The SNIF website is intuitive and easy to use. When you log in, you’ll find all the information your dog’s SNIF Tag has recorded: the other dogs he met, his activities and exercise history, and all kinds of helpful tools to help you understand the life of your pet better. The SNIF web portal keeps you connected to your friends, your neighborhood, and the rest of the dog-loving online universe.
The Internet of Things is hot news all of a sudden, with reports in both CNN and the Guardian in the last few weeks.
Now SNIF Labs, a venture from MIT grads, looks to be the first to bring the concept not just to products but man’s best friend as well — the family dog — with its product Sniftag.

The Sniftag is an RFID-enabled accelerometer, which uniquely identifies your pet, tracks his activity, and broadcasts his presence to other SNIF Tag enabled dogs.
Yes, it’s basically Nike+ for dogs.

Extending the comparison further, the website features online community features then let the dog owner find out more about the other dogs and owners in the neighbourhood and make friends.

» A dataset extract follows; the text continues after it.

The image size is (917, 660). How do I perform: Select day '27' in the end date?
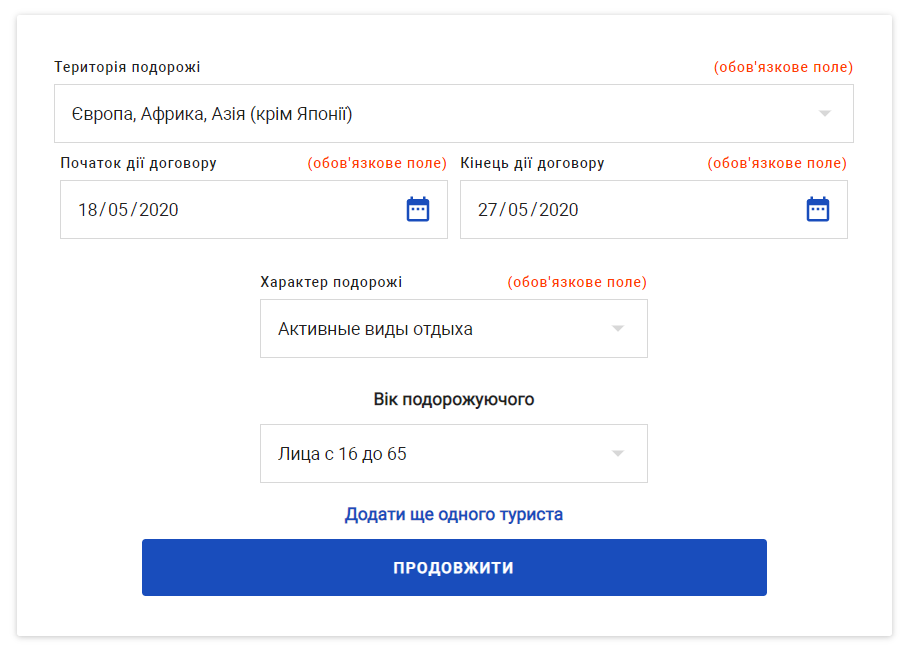pos(488,210)
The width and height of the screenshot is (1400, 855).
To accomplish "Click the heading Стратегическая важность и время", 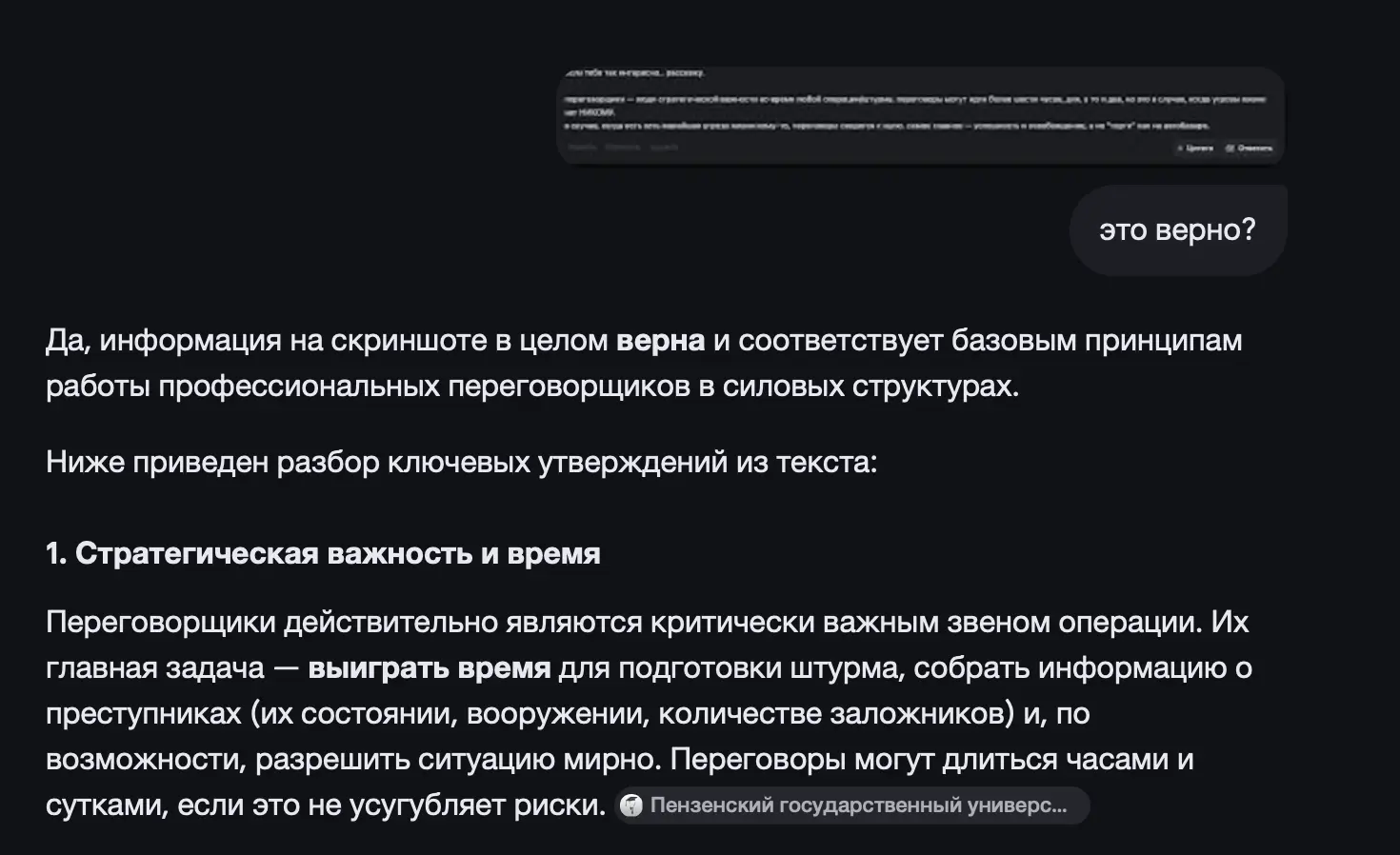I will [x=323, y=552].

As Cherryflava points out, the success of this would depend entirely depends on how many people use it, which at the $199 introductory offer seems like a tough ask, though people do love their dogs.
It seems more likely that a big brand like Purina or IAMS will invest in similar technology and price it at a steep discount in order to benefit from the long-term engagement with the audience and access to the community it’d receive back. Especially given the SNIF Tag correlates your pets activity tracking with nutritional intake recommendations, it would be a nice long-term digital play for one of those brands.
Cherryflava also makes a good point that the real story here for many dog owners may be less about tracking the dog’s activity, and much more about it being a dating service for the owners!
Beyond SNIF Tag and pet owners, it’s looking clear that plays combining networked products, apps and social communities are poised for huge growth and will inevitably be ubiquitous, possibly sooner rather than later. The question is what it will look like when all the products, brands and people are connected together?